September 24th, 2009, 01:26 PM
Awk RS trouble
I'm currently to adapt a script to parse through our mail servers' mailq output to display various stats, but one server is giving me some troublesome output that is difficult to parse with awk.
On the other servers I've been working on there is an extra newline between each record that's much easier to catch, but this has proven to be much more difficult. I've run the output through hexdump hoping there might be an extra CR character I can latch on to, but it's purely \n with a \t stuck in the middle of the record on the second line.

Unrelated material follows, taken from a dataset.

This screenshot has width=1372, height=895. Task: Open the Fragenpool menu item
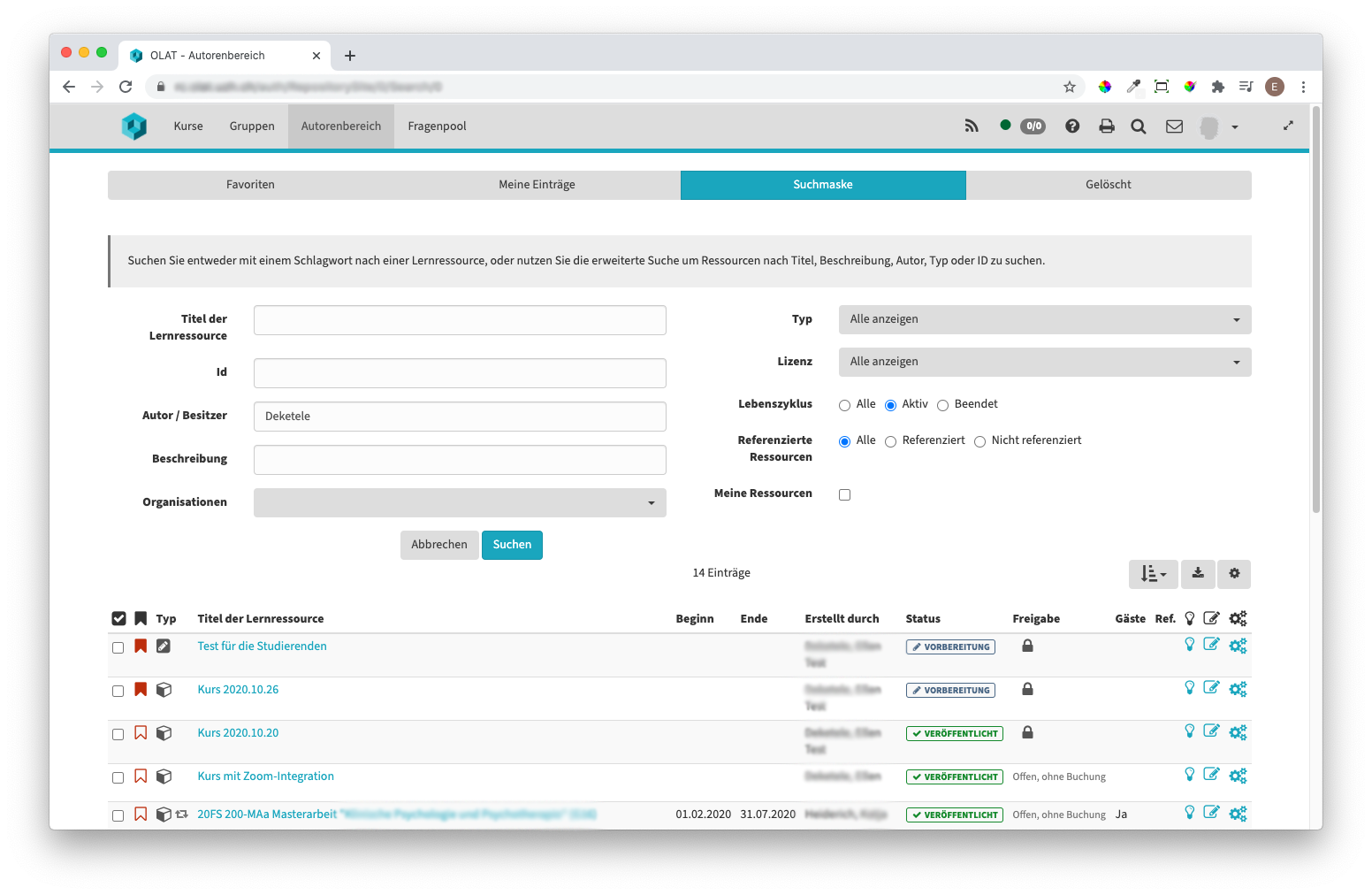[x=437, y=126]
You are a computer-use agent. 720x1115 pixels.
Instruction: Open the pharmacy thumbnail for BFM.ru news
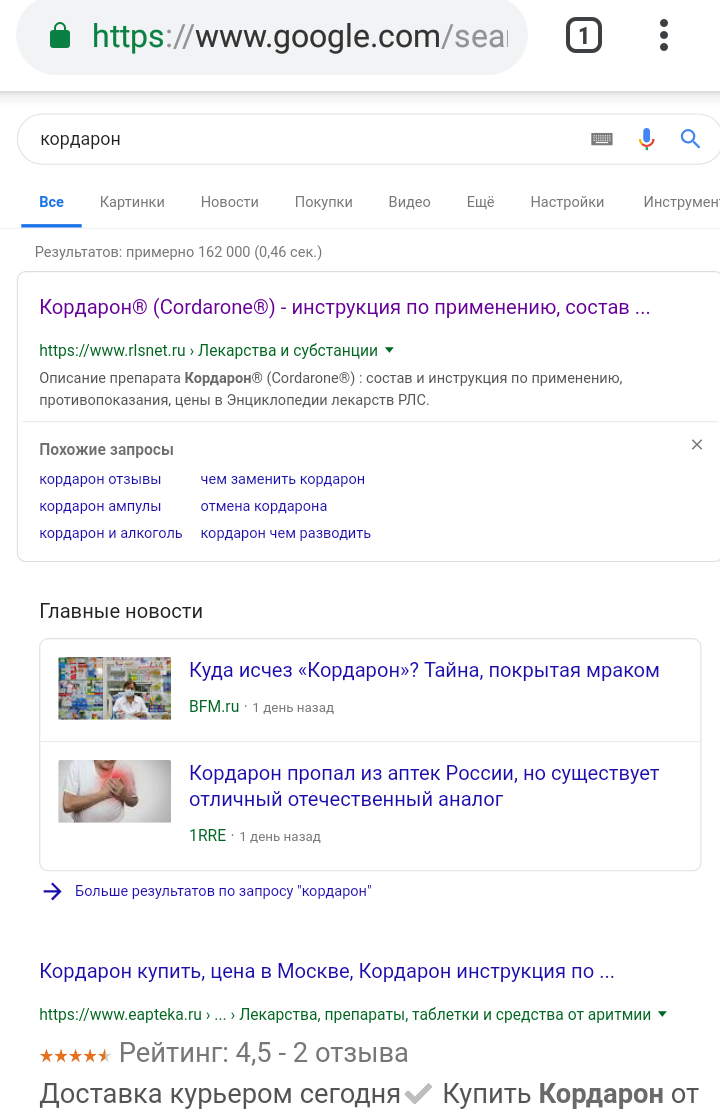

23 Sep 2009 22:09:31 GMT #26200266 3106535 <email@example.com>
23 Sep 2009 12:53:56 GMT #26201531 1616 <>
24 Sep 2009 01:51:22 GMT #26200795 2862 <firstname.lastname@example.org>
I would be very appreciative if someone could help me out with a proper RS to chunk this down into the correct, bite-sized pieces.
October 4th, 2009, 02:33 PM
A coworker suggested a different approach to the problem, where I should just replace the occurences of \n\t with something else to put all the info for each record on one line, and go from there.

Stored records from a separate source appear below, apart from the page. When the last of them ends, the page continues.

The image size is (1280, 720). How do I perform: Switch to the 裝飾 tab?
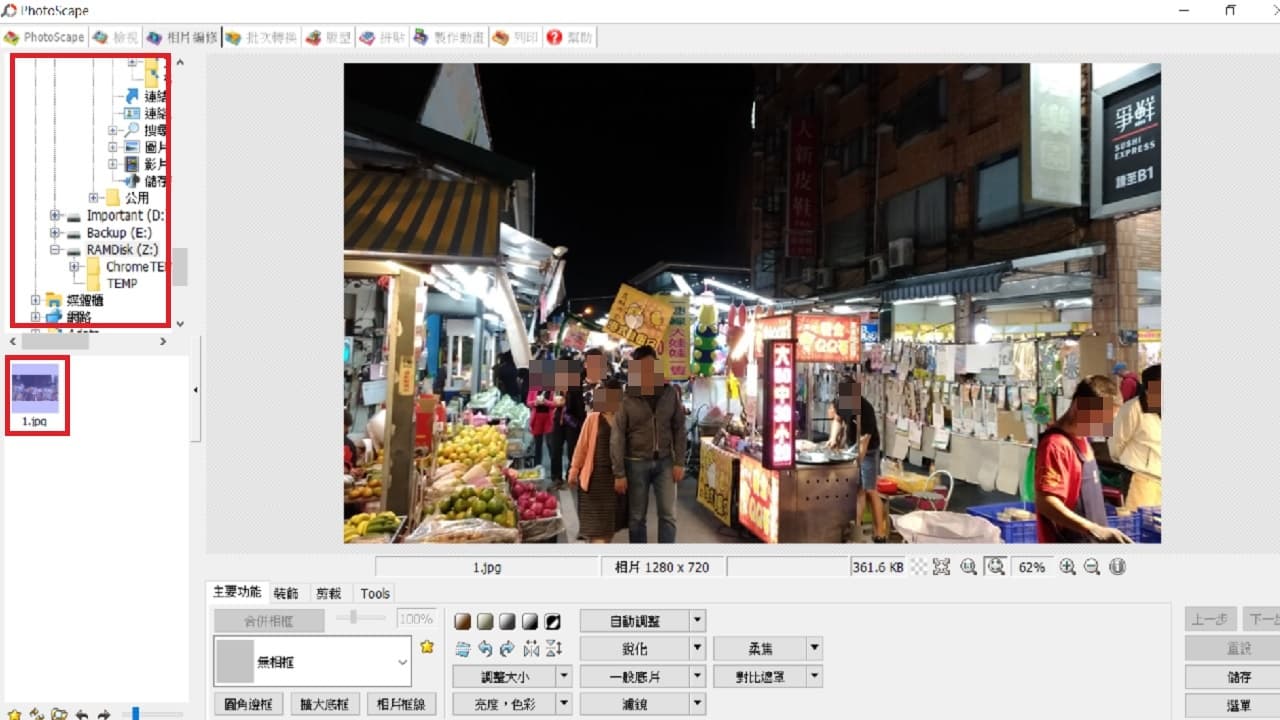pos(286,593)
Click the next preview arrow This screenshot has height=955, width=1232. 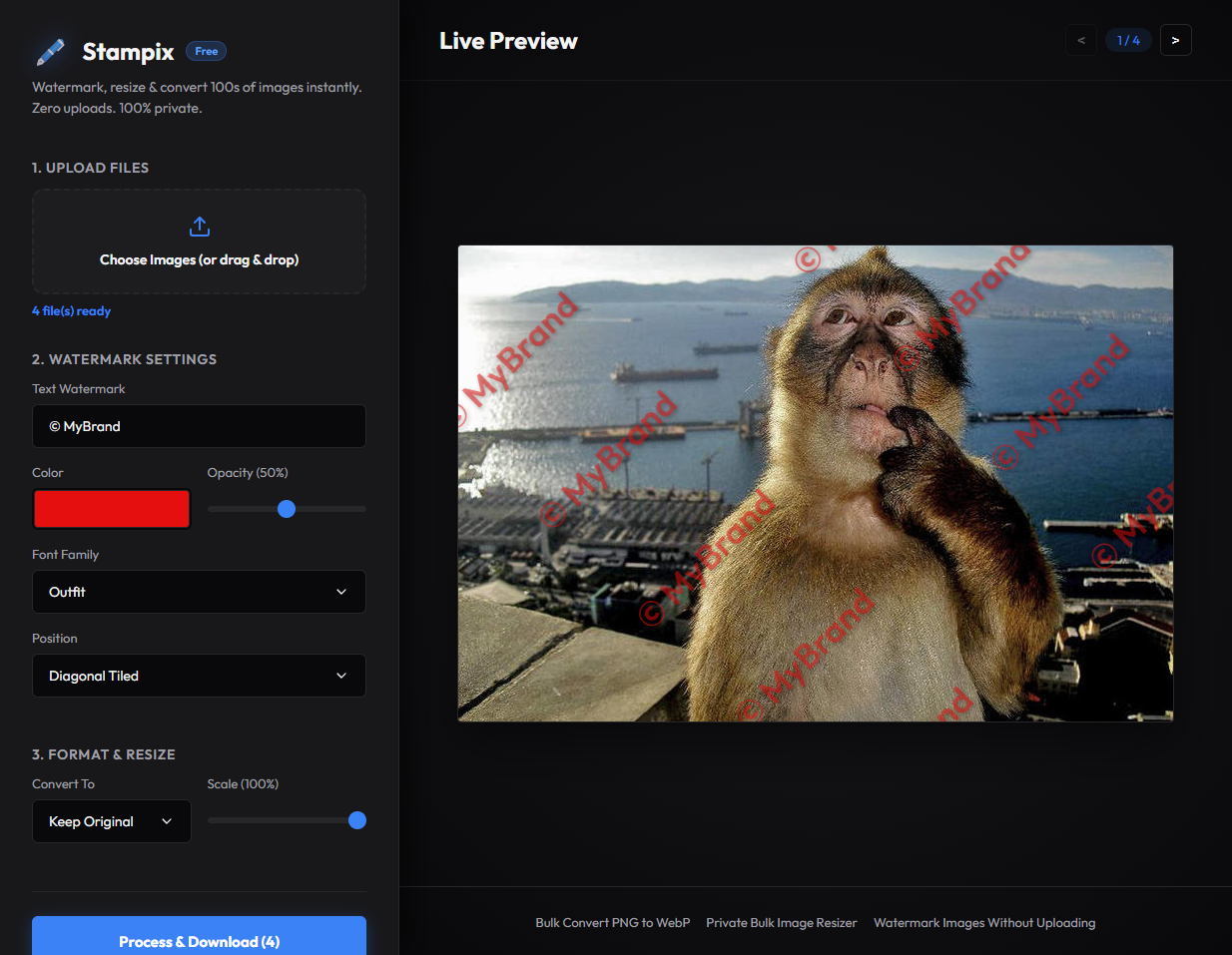pos(1175,39)
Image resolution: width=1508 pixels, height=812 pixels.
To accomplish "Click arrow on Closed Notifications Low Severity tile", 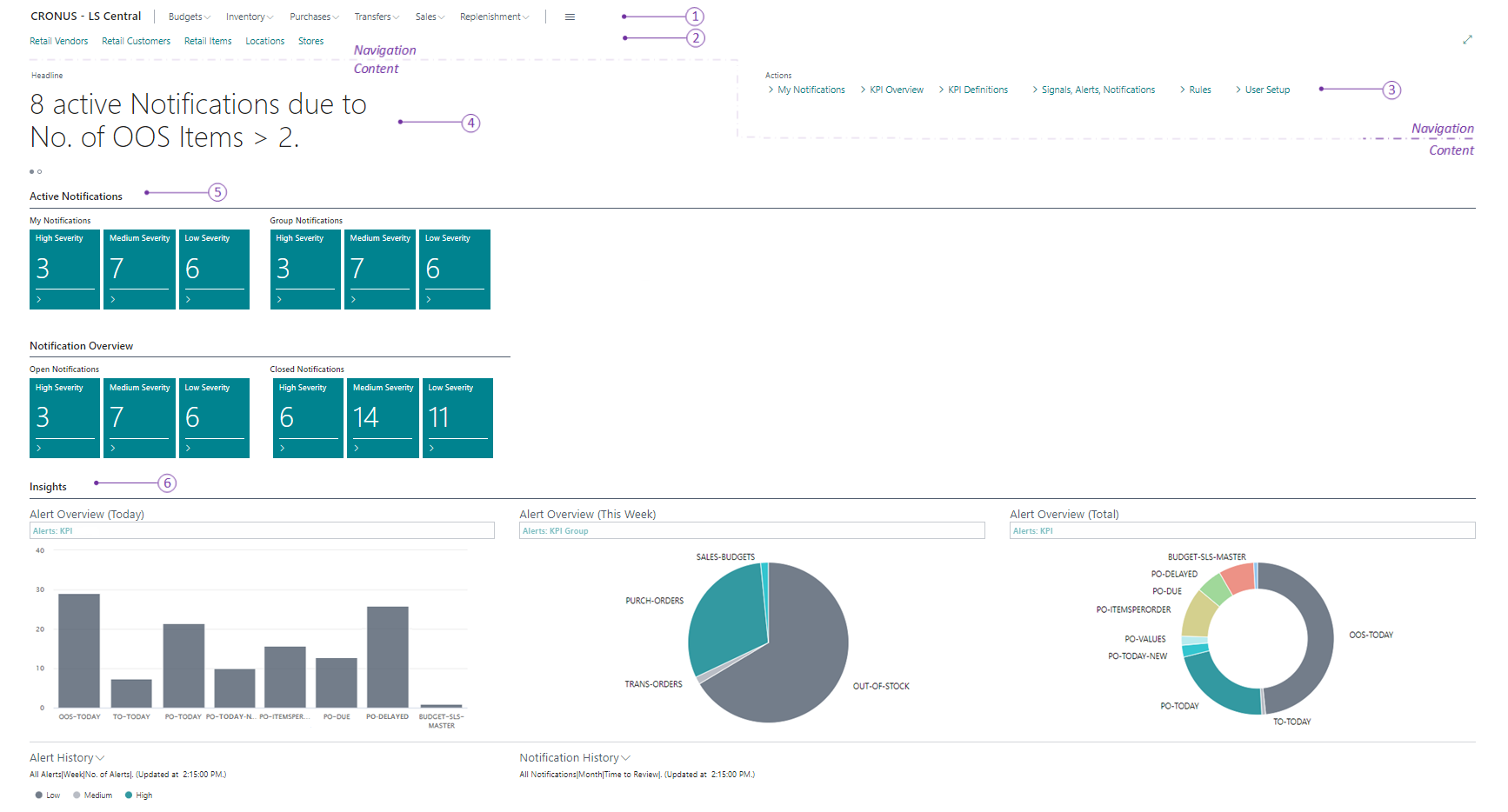I will point(432,449).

Naturally I looked into sed and/or tr, but I'm having far too much trouble catching the newline with a sed expression, and tr replaces \n and \t separately, as opposed to as one entity.
Ideally I'd like to use:but for some reason the escape sequences do not seem to work as expected.
I've moved on to a backquoted printf to insert the literal characters into the expression:
which does work to catch the tab charater, but ignores the newline.
sed "`printf 's/\\\n\t/X/g'`"
I've realized that this is most likely due to sed's behaviour of reading input one line at a time, without the newline. While I can see this potentially causing a memory issue, is it at all possible to get sed to read the input all in one go, as opposed to line by line?
I am open to other lines of thought as well, should anyone have another method in mind.